Previously, I have discussed things that weren’t so clear to me when implementing Application Insights distributed tracing. There was another thing that I came across but thought it was worthy of a post on its’s own.

Simply put, it is that Azure Storage Queues cannot effectively pass on telemetry information. Look at Service Bus instead.

With Azure Functions, we use queue-based triggers to run non-immediate tasks within or in-between services. These queues are all Azure Storage Queues, and they were chosen as that because they did everything we needed, and we can move to a different queuing or messaging tech when the need arose. That day came when we needed to use distributed tracing across services to allow us to see all aspects of our processes from start to finish.
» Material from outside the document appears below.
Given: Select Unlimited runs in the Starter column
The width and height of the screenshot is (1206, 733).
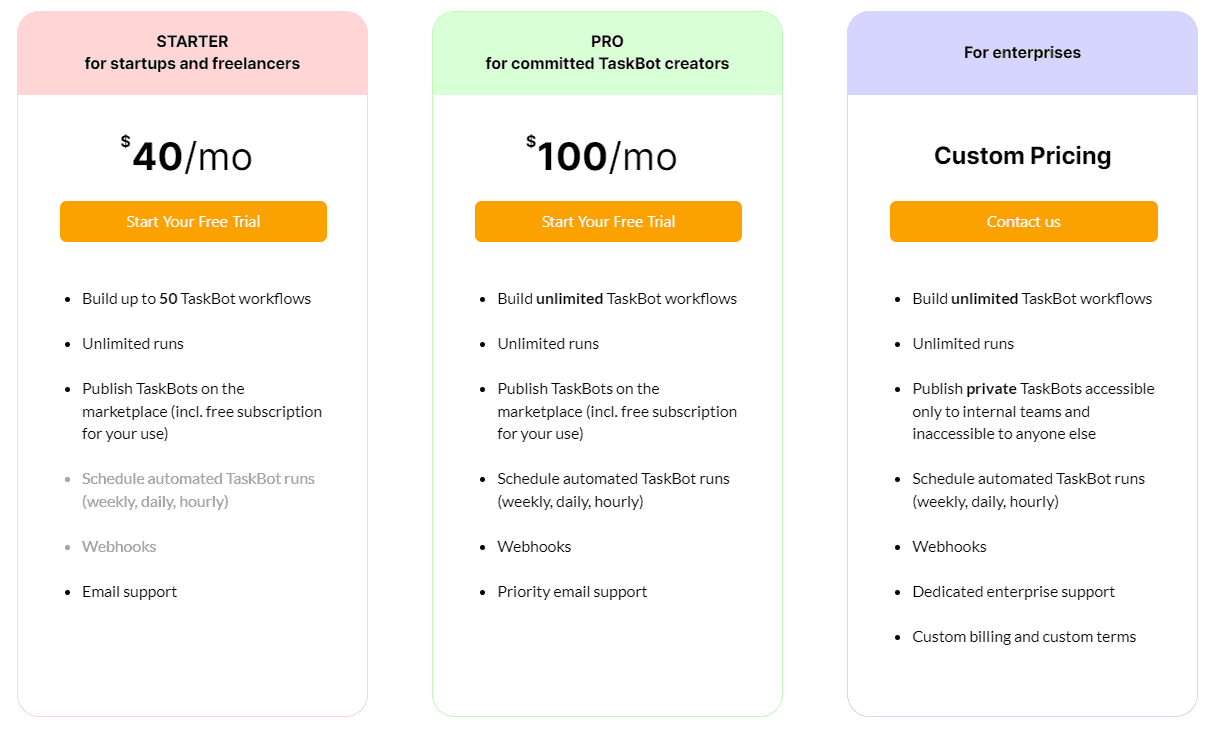Looking at the screenshot, I should tap(133, 343).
To help explain the below, I have created the following repository to help demonstrate what I mean. It is an Azure Function that takes in a name, searches the Star Wars API for anyone with that name, and places the details of each person as a message on a queue; there is an additional function to pick up that queue message and hit the same API to get details of the films that character has been in.

With regard to distributed tracing, any HTTP request will have additional correlation headers added; specifically a Request-Id giving the operation id of the call, and Request-Context which holds (at least) the AppId of the calling Application Insights instance. This is all pretty straight forward for a HTTP request, but queue messaging is a bit different.
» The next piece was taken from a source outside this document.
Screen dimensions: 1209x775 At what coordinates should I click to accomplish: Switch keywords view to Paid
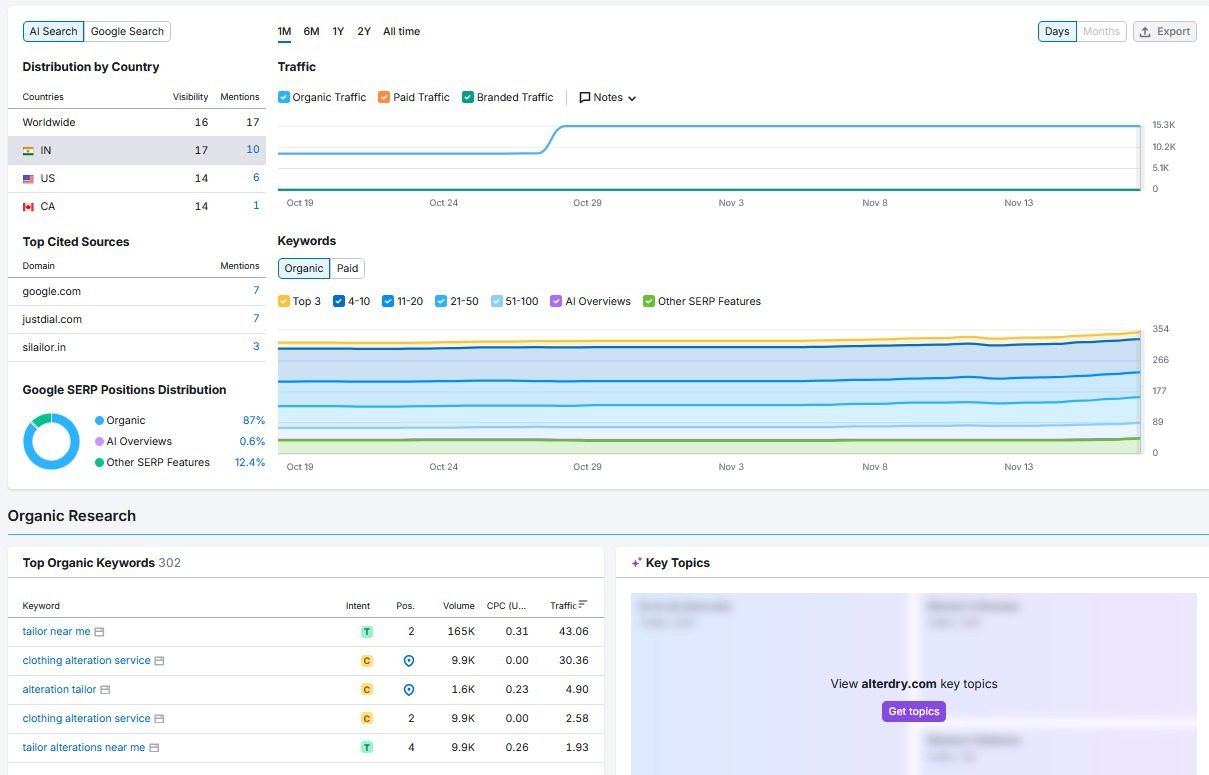(x=347, y=268)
/media/2019/10/request.png?w=736

Although Azure Storage Queues use HTTP to send on a message, that HTTP call is sent to Azure storage, and not your service, and all correlation information is lost. The best you can do is send up the Request-Id and Request-Context as part of the message, but by the time the message is dequeued and read, it is possible multiple pieces of telemetry have been sent with the wrong correlation information.

This is what I see when I call my function, searching for the name “Skywalker”, three characters are returned (Luke, Anakin, Shmi), and then the character details are sent off individually to an Azure Storage Queue:

/media/2019/10/image-2.png?w=1024

And then a new unrelated operation for Luke:

/media/2019/10/image-3.png?w=1024

And then a new unrelated operation from Anakin:

/media/2019/10/image-4.png?w=1024

And then a new unrelated operation for Shmi:

/media/2019/10/image-5.png?w=1024

Service Bus Queues are different to storage queues as these puppies are an implementation of the Advanced Message Queuing Protocol and if implemented using message handlers, the correlation will work just fine. Fortunately from what I can tell, the Application Insights SDK uses message handlers on .NET Core projects and you don’t need to do anything more than install the nuget package.

The result, without any additional coding effort, is the ability to trace through all queues in one session:

/media/2019/10/image.png?w=1024

Additional things to know with regard to Azure Functions

I said above that you need to install the Application Insights SDK, but you may wonder why I said this when Azure Functions automatically logs to AppInsights through the ILogger already injected. The reason for this is the logging provided by Azure Functions works well for simple logging, but if you want to do custom properties or metrics, or (this is the kicker) accept correlation information needed for distributed trace logging, you will need the full SDK.

When adding the SDK to Azure Functions, the Microsoft Docs explain how to use dependency injection to use the SDK. That’s all well and good until you get warnings the Application Insights SDK version 2.11 has moved away from using the TelemetryConfiguration.Active singleton, which is needed as part of the injection process. I am not sure if the AppInsights team never really considered Azure Functions when making this change, or if the Azure Functions team has not updated their docs. I have left my example at 2.10, as I figuring it out was something for a later date.

In conclusion

We have discussed how Storage Queues are pretty useless if you want to implement Distributed Tracing, a brief detail on how distributed tracing works, and what to do and expect when implementing Service Bus Queues.

Although I have spoken purely of Service Bus, I believe Azure Event Hubs will give the same result.